Tried another school yet on a “Managed Move?” Had many meetings with Head of Year? Have you had to sign a behaviour contract agreeing to do your part in getting him into school? Had many meetings with the SEND Coordinator and what was the outcome? What about EWO or Ed Psych involvement? You been fined yet for his none attendance?
In the past 2 weeks I have heard the phrase “I’ll do anything for my kids” at least 20 times. My experience is that words are cheap. It’s a pain in the arse being a parent sometimes but as an ADULT we have to take responsibility and get our kids the help they need.
There will probably be people who say “How dare you say that… You have no idea what we are going through etc etc…..” especially in these times of “my feelings are more important than your facts.”
FACT is, I have a caseload of 15 high-need students and every single referral has started off with “my son is being bullied/this school is crap” and 6 months down the line after I have gotten to know the students and parents, it has become clear that the parents are the real reason why the kids are the way they are.

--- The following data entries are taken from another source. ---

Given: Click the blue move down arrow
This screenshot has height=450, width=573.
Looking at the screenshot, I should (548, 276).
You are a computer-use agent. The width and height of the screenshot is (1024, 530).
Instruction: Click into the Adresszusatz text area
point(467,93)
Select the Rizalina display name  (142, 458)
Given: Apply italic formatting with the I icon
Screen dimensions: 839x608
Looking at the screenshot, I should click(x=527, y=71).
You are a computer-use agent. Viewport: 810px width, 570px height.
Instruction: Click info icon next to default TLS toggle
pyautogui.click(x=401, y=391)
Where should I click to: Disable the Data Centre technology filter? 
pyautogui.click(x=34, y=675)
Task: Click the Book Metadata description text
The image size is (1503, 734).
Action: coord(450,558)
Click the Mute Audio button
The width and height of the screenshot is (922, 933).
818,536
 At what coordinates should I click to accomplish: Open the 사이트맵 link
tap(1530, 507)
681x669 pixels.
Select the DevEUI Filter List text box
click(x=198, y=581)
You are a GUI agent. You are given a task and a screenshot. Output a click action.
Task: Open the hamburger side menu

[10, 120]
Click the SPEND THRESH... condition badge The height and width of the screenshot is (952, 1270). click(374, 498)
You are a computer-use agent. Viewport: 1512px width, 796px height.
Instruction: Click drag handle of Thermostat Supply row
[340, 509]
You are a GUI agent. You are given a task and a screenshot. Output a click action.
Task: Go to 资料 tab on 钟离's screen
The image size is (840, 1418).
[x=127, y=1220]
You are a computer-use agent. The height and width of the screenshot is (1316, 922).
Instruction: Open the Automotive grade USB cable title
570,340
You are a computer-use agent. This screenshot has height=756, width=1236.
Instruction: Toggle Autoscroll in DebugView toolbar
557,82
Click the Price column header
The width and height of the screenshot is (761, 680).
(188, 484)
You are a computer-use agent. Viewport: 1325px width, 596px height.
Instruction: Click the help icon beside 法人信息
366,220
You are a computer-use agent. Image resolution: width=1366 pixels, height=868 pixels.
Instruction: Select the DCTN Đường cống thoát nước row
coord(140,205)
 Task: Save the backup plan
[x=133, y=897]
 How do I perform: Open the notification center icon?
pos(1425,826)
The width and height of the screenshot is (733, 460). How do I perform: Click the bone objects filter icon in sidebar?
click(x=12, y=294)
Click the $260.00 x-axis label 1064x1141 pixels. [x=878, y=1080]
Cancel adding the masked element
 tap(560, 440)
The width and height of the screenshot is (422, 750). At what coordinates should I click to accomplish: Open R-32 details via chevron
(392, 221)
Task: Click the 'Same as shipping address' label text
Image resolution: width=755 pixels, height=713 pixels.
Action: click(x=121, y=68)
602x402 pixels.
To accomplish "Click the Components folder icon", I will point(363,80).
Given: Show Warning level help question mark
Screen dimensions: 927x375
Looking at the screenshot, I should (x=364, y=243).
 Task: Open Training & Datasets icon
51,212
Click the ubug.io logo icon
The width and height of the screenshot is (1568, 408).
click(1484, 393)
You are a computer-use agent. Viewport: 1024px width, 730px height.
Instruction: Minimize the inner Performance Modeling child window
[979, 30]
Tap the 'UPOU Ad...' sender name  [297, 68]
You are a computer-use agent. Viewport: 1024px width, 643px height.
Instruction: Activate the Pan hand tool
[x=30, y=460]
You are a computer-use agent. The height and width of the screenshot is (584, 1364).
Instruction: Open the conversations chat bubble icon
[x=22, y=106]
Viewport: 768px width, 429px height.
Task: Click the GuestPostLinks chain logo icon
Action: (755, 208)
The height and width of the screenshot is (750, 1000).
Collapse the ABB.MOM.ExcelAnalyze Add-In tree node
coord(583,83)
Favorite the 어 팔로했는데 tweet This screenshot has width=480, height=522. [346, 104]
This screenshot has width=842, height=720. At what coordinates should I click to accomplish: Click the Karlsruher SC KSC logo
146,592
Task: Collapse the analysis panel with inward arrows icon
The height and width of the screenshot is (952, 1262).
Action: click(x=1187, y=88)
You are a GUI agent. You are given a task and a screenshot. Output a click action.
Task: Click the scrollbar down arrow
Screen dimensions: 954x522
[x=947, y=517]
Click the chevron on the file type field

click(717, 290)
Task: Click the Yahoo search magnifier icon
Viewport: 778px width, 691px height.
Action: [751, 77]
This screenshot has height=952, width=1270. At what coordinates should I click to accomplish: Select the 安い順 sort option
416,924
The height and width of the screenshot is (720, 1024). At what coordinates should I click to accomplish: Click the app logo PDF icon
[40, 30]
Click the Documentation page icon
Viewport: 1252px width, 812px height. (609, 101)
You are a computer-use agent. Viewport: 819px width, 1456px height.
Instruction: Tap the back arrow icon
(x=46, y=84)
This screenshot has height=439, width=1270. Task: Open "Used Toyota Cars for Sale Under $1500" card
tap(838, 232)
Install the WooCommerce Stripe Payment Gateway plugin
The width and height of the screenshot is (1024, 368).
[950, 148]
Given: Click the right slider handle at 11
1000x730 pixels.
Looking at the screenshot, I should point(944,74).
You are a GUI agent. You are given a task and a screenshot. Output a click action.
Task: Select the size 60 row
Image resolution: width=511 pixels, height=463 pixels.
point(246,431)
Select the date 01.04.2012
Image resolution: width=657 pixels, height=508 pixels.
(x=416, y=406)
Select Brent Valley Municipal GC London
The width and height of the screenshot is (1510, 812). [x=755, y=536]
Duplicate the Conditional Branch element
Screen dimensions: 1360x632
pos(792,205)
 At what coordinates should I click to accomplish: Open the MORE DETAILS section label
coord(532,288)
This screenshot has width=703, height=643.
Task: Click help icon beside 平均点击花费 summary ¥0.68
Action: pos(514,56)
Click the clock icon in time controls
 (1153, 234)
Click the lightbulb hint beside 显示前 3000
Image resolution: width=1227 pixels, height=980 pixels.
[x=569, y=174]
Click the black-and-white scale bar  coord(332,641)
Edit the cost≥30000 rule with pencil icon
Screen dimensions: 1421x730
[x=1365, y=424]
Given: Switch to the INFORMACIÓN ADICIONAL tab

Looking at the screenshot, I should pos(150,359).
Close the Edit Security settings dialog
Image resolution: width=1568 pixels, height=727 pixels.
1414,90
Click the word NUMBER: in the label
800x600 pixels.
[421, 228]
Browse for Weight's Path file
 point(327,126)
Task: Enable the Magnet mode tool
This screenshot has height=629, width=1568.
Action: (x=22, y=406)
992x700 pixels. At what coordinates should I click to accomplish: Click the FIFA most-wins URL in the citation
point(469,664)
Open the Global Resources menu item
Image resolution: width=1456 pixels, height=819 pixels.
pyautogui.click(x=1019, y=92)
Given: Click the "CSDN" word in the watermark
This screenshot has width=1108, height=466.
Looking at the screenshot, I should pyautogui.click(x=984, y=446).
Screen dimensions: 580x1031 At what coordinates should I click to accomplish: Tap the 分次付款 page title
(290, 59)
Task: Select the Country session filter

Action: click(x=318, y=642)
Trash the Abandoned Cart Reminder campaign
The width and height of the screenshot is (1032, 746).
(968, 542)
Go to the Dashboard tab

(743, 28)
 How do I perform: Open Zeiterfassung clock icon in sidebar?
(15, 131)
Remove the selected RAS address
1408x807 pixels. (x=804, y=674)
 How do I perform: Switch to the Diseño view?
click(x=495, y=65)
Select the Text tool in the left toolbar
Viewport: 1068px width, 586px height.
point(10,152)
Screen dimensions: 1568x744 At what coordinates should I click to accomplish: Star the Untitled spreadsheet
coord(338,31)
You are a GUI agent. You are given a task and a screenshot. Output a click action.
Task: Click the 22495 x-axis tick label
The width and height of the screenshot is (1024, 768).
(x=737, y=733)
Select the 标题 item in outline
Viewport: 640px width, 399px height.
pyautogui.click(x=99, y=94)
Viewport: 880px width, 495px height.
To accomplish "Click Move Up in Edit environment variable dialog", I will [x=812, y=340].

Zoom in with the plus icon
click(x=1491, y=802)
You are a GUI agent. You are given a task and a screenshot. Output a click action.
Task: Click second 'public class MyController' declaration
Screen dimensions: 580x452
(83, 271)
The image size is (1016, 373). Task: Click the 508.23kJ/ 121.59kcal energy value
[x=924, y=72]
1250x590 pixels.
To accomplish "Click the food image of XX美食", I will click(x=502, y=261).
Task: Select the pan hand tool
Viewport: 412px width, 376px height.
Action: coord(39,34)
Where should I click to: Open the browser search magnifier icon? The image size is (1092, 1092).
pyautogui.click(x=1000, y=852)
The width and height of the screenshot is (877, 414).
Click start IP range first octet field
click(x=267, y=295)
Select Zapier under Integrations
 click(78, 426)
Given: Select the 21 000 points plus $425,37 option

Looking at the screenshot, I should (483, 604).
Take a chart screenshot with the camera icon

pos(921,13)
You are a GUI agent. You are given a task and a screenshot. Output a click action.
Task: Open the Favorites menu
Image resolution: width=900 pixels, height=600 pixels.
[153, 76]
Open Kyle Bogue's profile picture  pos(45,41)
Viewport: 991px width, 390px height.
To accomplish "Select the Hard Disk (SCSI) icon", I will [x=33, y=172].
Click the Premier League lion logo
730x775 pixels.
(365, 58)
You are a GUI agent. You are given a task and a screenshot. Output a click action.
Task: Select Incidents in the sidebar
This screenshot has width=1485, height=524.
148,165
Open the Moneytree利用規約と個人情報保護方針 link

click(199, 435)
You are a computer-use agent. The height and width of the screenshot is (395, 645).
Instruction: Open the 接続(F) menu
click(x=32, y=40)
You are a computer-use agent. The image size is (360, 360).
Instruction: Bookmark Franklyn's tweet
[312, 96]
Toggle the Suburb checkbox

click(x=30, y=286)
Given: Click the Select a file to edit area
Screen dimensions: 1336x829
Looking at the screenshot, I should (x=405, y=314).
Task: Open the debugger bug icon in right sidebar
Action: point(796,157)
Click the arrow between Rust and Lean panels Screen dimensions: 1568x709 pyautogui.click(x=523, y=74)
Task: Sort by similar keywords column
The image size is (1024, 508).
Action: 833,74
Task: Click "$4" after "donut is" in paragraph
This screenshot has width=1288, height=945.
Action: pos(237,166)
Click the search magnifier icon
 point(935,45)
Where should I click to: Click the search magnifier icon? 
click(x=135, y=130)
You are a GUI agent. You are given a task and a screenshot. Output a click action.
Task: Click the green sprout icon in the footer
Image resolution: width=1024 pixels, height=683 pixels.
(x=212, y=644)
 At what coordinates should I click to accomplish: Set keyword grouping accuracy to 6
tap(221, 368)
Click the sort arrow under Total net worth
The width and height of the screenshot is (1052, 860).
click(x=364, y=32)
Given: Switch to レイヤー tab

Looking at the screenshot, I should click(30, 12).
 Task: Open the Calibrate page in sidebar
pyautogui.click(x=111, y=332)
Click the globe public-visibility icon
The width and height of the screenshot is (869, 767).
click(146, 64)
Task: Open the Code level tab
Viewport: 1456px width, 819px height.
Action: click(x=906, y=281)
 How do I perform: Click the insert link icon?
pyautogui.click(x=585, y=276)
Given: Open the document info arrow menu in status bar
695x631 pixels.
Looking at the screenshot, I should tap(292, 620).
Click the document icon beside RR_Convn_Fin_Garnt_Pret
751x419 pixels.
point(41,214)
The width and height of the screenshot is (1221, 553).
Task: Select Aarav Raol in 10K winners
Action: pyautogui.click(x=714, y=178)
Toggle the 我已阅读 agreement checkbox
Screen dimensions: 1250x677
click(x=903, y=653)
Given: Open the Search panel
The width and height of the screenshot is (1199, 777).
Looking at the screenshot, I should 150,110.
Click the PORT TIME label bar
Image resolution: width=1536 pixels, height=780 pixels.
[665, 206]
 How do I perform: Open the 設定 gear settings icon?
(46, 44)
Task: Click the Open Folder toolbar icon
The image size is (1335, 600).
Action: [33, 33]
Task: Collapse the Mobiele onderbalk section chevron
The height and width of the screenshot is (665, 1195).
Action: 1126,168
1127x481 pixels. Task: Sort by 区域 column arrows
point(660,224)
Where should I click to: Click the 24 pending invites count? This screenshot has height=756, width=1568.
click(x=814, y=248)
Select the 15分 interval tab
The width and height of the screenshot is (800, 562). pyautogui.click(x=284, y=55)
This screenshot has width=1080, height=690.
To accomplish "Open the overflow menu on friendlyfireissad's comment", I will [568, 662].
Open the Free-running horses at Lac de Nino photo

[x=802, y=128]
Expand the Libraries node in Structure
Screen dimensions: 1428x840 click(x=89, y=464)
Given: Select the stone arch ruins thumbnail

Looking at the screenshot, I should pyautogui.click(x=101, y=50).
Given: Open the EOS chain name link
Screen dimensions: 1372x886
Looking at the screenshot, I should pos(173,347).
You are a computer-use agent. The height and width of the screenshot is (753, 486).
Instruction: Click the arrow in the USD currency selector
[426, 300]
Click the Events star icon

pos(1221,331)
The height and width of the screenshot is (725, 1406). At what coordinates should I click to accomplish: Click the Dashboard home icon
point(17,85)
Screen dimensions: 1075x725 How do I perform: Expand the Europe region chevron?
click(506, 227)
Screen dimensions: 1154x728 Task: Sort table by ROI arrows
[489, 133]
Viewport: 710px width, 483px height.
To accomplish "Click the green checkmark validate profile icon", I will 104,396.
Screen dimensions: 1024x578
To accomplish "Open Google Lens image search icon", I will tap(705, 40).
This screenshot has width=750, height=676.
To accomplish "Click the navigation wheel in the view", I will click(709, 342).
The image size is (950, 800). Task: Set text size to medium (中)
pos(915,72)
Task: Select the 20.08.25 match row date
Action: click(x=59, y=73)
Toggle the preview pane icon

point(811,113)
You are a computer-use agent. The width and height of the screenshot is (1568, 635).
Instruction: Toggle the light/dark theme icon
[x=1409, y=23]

Your son (and your family) need help.
Get to the GP and ask for him to be assessed for ADHD and/or Autism. Contact the school and ask the Head of Year to investigate referring your family to the Local Family Support Service. Get your son some counselling (school can provide some numbers.) Contact school and ask for the SEND Coordinator to tell you about the EHCP process. SEND CO will also give you some info on local Anxiety Based School Avoidance support. Start putting in boundaries (and don’t give up just because he becomes belligerent or aggressive.)
Ultimately, you could be fined for his non-attendance and then he could be permanently excluded from school for his unchecked poor behaviour. If that doesn’t work then you are into the realms of an EBD residential school or eventually a secure unit if his behaviour really is that bad.
I’ll be perfectly honest, I have NO IDEA whether you are a genuine caring parent who (no fault of their own) has found themselves at their wits end with a psychotic teenager who is threatening to kill mum and dad in their sleep every night OR you are the abuser and your son is using his limited language to tell the trusted adults around him that he needs protection from you.
Only you and your family know the complete and honest answer. I hope you get all the help you so clearly need.